Stephanie Kuehnert’s second novel, Ballads of Suburbia, brought me right back to those heady, mid-90s days of endless troubles and tears. Kara has left her Illinois home for college in California, and comes back in Christmas 1999, wary about facing her demons, but knowing she has to. We get Kara’s story—one of teenage love, drugs, and intense pain—through flashbacks, as she remembers her past while visiting for the first time. There are some absolutely heartbreaking scenes, as Kara and her friends deal with hard drug use, depressive and suicidal thoughts, and domestic abuse: things we know teenagers deal with, but is rarely written as bluntly as in Kuehnert’s book.

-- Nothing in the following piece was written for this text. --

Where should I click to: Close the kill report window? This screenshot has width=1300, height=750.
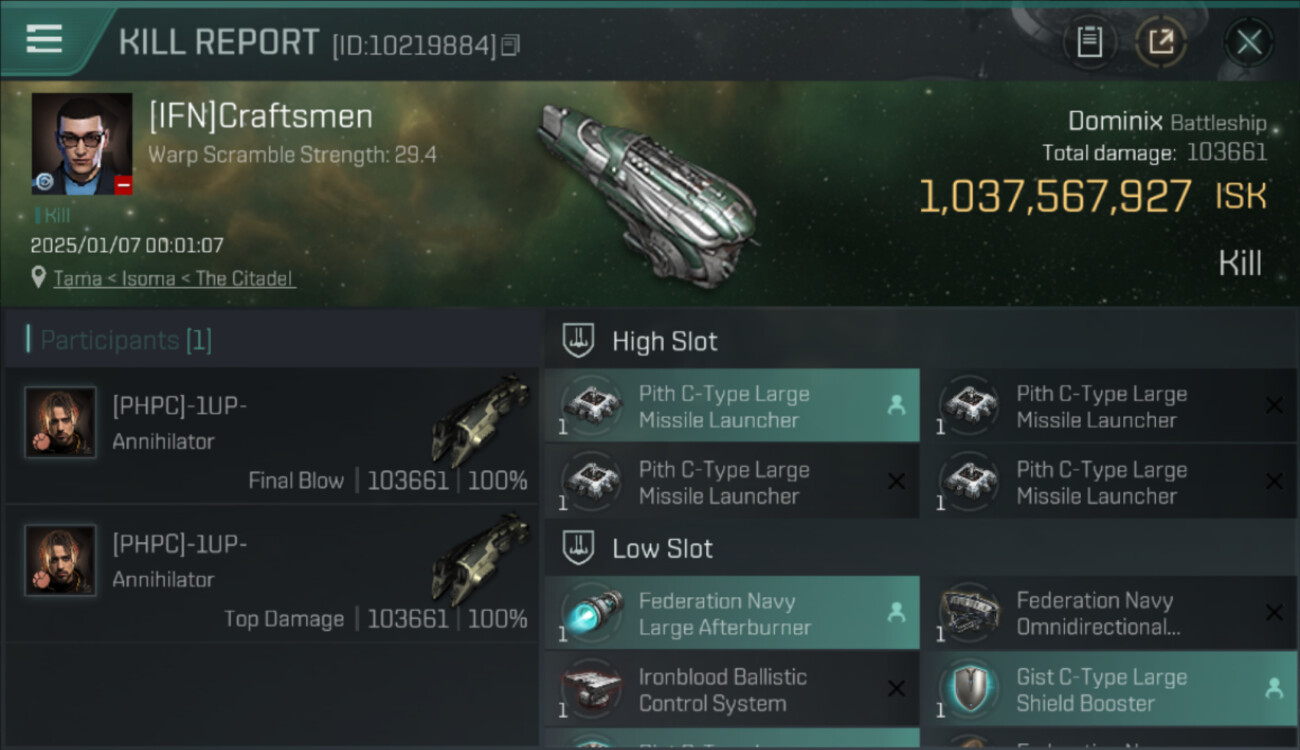click(x=1249, y=42)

The device that ties the book together is the titular collection of ballads (in the traditional sense, Kara is sure to assert, of a story-song) that Kara and her friends put together to exorcise their demons. Every main character in the novel writes their ballad, the story of something in their lives that made them who they are, for better or for worse, in a notebook. That Kara eventually is able to take the stories and make something wonderful out of them is a testament to the strength of the character, and the redemptive power of writing itself.
Kuehnert’s characters reside in Oak Park, a northern Chicago suburb, and an area that is familiar to Kuehnert, as she lives in a Chicago suburb and received her MFA from Columbia College. The familiarity and seemingly love/hate relationship with the area are obvious in the novel, as the setting is wonderfully described, from the park where Kara and her friends go to smoke and skate, to grungy basement parties, to the unbearable places Kara and her friends call home. The mid-90s setting and allusions to grunge and punk music endeared themselves to me, and produced that intense sense of nostalgia, especially when Kuehnert describes driving around with the music as loud as possible, screaming along to your favorite songs.
Although I never had quite the amount of trouble that Kara and her friends did, there is still a thread that binds us together, and made me appreciate the novel as both a reminder and a cautionary tale. Please note: the novel features somewhat graphic descriptions of drug use and self-mutilation that some might find triggering.